(CONSIGNE) Poursuivez le texte sur la gouvernance du PDCI-RDA en reprenant juste après sa dernière phrase.

(EXTRAIT FOURNI)
◇ ◇ ◇ ◇ ◇

Mais persister dans l’unilatéralisme, ignorer les voix du parti, et imposer sa volonté personnelle, c’est bafouer l’esprit même du PDCI-RDA, un parti né de la concertation, forgé dans le pluralisme, et porté par la voix collective de ses militants.
12. Le PDCI-RDA n’est pas une propriété privée
Monsieur Thiam, de quel droit engagez-vous le PDCI-RDA dans des alliances sans consulter le parti ? Ce parti est le patrimoine politique de nos aïeux, le fruit des sacrifices de générations entières. Derrière l’expression cinglante, se cache un profond malaise et une critique virulente de la gouvernance actuelle du PDCI-RDA.

◇ ◇ ◇ ◇ ◇

(EXTRAIT DE DONNÉES)
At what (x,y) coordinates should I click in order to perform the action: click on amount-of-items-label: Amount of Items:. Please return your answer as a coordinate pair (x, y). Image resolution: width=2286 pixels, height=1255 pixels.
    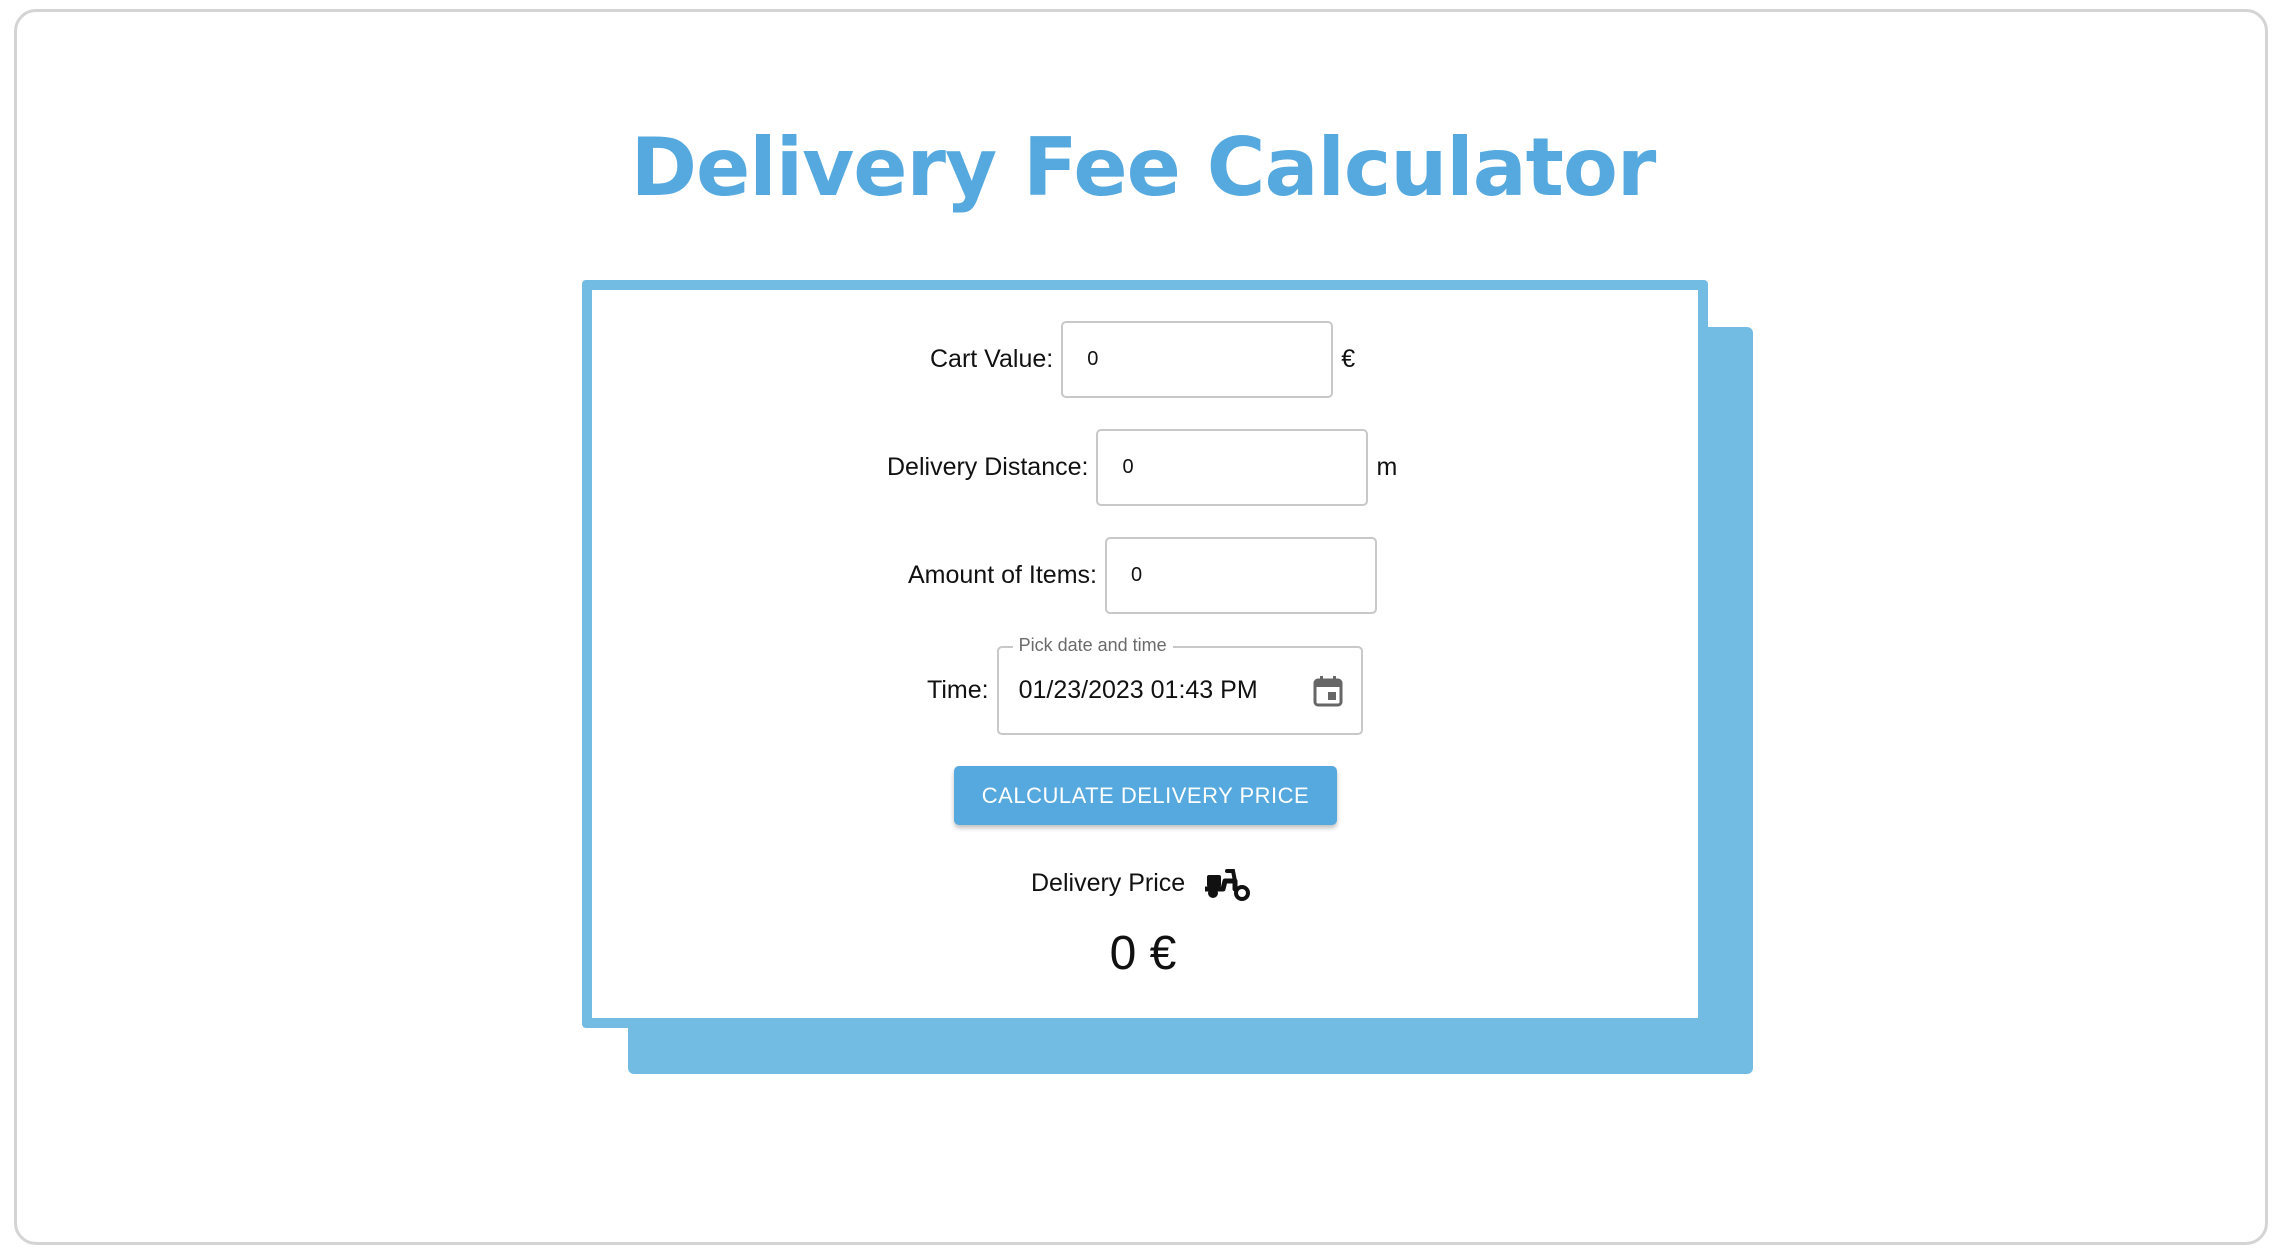
    Looking at the image, I should click on (1002, 575).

◇ ◇ ◇ ◇ ◇

(RÉPONSE RÉDIGÉE)
L’idée que le parti historique ne soit plus qu’une simple entreprise individuelle, une SARL estampillée « Made Thiam », résume parfaitement l’indignation de ceux qui voient l’héritage d’Houphouët et Bédié confisqué par une logique entrepreneuriale. Il s’appelle Parti Démocratique de Côte d’Ivoire – Rassemblement Démocratique Africain, et ce nom porte en lui la mémoire, la rigueur et la collectivité militante.
Vous avez entre vos mains l’héritage de Félix Houphouët-Boigny et d’Henri Konan Bédié. Votre mission n’est pas de briller seul, mais de faire prospérer leur idéologie, de positionner le PDCI-RDA au-delà du niveau qu’ils ont laissé. Mais si vous continuez à gouverner sans écouter, sans consulter, sans respecter, alors votre nom ne sera pas inscrit dans les pages glorieuses du parti… Il sera gravé dans les annales des présidences les plus décevantes.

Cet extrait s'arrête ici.